**Information shown**

-- Opening Marker --

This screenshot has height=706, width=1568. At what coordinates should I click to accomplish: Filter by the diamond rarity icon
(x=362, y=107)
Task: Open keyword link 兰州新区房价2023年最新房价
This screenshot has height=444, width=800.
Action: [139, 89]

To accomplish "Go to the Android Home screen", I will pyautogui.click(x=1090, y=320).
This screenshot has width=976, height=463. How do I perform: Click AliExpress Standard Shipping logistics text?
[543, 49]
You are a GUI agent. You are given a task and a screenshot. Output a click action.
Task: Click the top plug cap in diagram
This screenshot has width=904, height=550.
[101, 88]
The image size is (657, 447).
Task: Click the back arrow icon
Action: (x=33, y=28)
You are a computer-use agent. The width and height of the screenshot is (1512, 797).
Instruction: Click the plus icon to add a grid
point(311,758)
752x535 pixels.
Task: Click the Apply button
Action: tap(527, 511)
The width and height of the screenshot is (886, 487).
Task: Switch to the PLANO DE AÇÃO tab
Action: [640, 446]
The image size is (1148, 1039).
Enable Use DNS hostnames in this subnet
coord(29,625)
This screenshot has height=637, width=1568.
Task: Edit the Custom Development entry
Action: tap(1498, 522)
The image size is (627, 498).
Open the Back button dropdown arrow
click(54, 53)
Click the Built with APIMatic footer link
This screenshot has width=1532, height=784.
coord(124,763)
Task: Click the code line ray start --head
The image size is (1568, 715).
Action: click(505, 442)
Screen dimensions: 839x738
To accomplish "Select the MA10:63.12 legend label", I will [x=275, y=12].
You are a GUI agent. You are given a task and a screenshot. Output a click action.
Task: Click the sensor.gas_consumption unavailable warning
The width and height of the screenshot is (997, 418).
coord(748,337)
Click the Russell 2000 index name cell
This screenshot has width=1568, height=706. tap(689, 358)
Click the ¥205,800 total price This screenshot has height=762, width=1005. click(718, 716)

-- Closing Marker --

**Task statement**
All lines from the one containing "Task: Click the sensor.gas_consumption" through the last line of the data must be set down exactly. No other lines belong in the answer.

**Result of this task**
Task: Click the sensor.gas_consumption unavailable warning
The width and height of the screenshot is (997, 418).
coord(748,337)
Click the Russell 2000 index name cell
This screenshot has width=1568, height=706. tap(689, 358)
Click the ¥205,800 total price This screenshot has height=762, width=1005. click(718, 716)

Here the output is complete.